Jesus washes the disciple's feet
Most scholars agree that the Gospel of John was written in the last then to fifteen years of the first century or the early years of the second. I chose this text because I like the way that Jesus really humbles himself and comes down to the same level that we are on. He shows that he is no different than any of us, and relates to what we go through. This Gospel was originally written in Greek. Scholars also argue as to who even wrote John. In John 21:24 before it is specified that “and has written them,” it says “the disciple who testifies to these things,” which implies that John spoke of his testimonies before they were written down. John’s letter was meant for the Johannine community of his time, who spoke the same language as he did.
“It was just before the Passover Feast, Jesus knew that the time had come for him to leave this world and go to the Father. Having loved his own who were in the world, he now showed them the full extent of his love.” John 13:1 NIV
The first part of this verse is speaking forward into the next five chapters of this book which cover the Triumphal Entry all the way to the Betrayal. The Triumphal Entry is the time when Jesus is entering Jerusalem. John also writes that Jesus knew he was going to be crucified shortly and he loved his disciples to the end. Later on in John Chapter 17, Jesus spoke to the Father, telling Him that He came as a human and told the men about Him and the disciples kept His Word. In the time of Jesus talking to the Father, His words could be applied to all believers that hold His precepts who understood of his coming and knowing of His death, and He would continue to love them forevermore. John Chapter 13 is called the “Upper Room” discourse because when we look in Luke, it is revealed that the supper took place in the second floor of a house where the Lord and his disciples took the Passover Meal.
“The evening meal was being served, and the devil had already prompted Judas Iscariot, son of Simon, to betray Jesus.
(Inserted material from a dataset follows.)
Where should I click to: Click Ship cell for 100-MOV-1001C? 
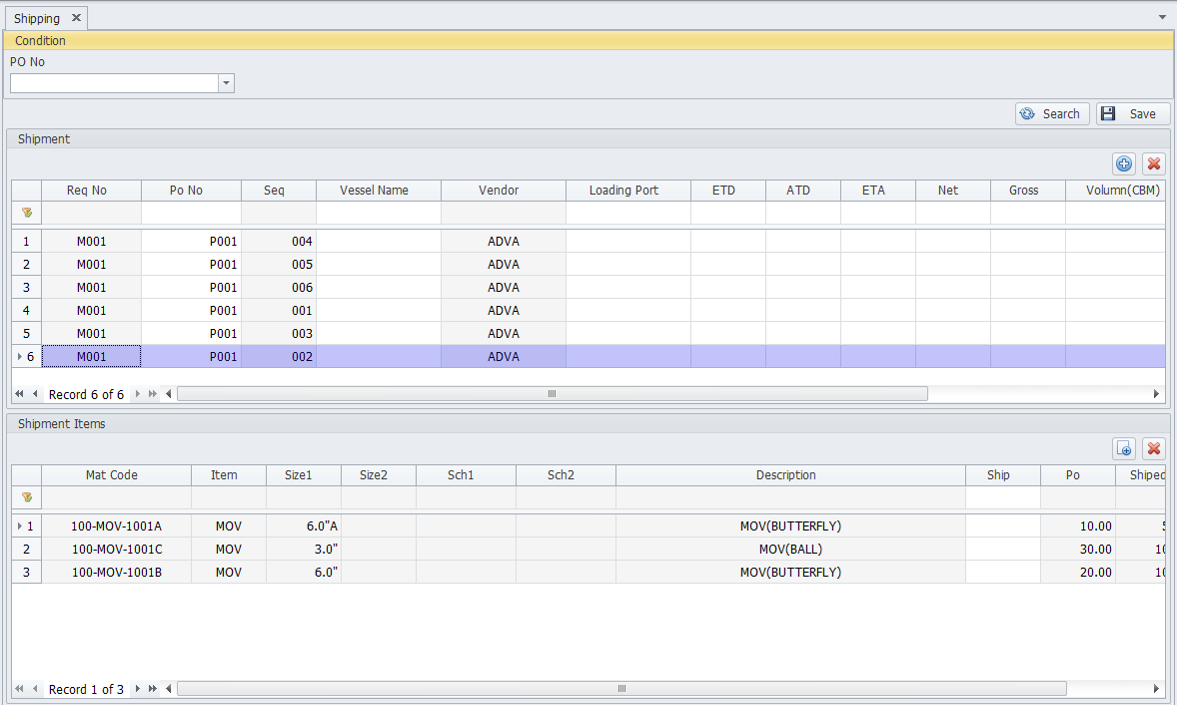(x=1002, y=549)
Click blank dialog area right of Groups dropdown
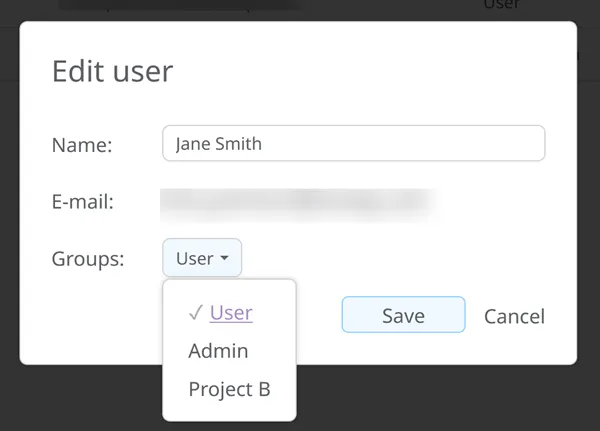The height and width of the screenshot is (431, 600). [400, 259]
Jesus knew that the Father had put all things under his power, and that he had come from God and was returning to God; so he got up from the meal, took off his outer clothing, and wrapped a towel around his waist.” John 13:2-4 NIV
The fact that Jesus “ended” the supper means that the preparation for it was complete. It is shown in verse 26, after Jesus finishes washing His disciples’ feet, he goes back to the meal. In Luke it is said that the devil took hold of Judas, possessing him to betray Jesus. Judas had never once believed in Jesus, he was always susceptible to the devil’s temptation because he did not truly believe. Jesus knew the whole time of the heart inside Judas. He proclaimed in John 6:64 that the one who did not truly believe, would end up betraying Him. All of the actions that John declares in verse 13 reveals that Jesus had come to this earth to suffer and die for our sins. It was God’s will for His son to come and die for us and be the “lamb that taketh away the sin of the world” as John the Baptist declared at the baptism of Christ. Christ took the place of a servant and washed His disciples’ feet, instead of acting like the master and washing His hands.
“After that, he poured water into a basin and began to wash his disciples’ feet, drying them with the towel that was wrapped around him. He came to Simon Peter, who said to him, “Lord, are you going to wash my feet?” John 13:5-6 NIV
In the Jewish customs, it was normal for the servants to wash the feet of the strangers and travelers who were entertained in their home. During the supper, Christ and His disciples were not seated at a table, but on the floor on couches, which made the washing of the feet very important for hygiene. The servants at the lowest rank of the house were set to wash the feet of the guests being welcomed into the home. Since there were no other people in the house with Jesus and His...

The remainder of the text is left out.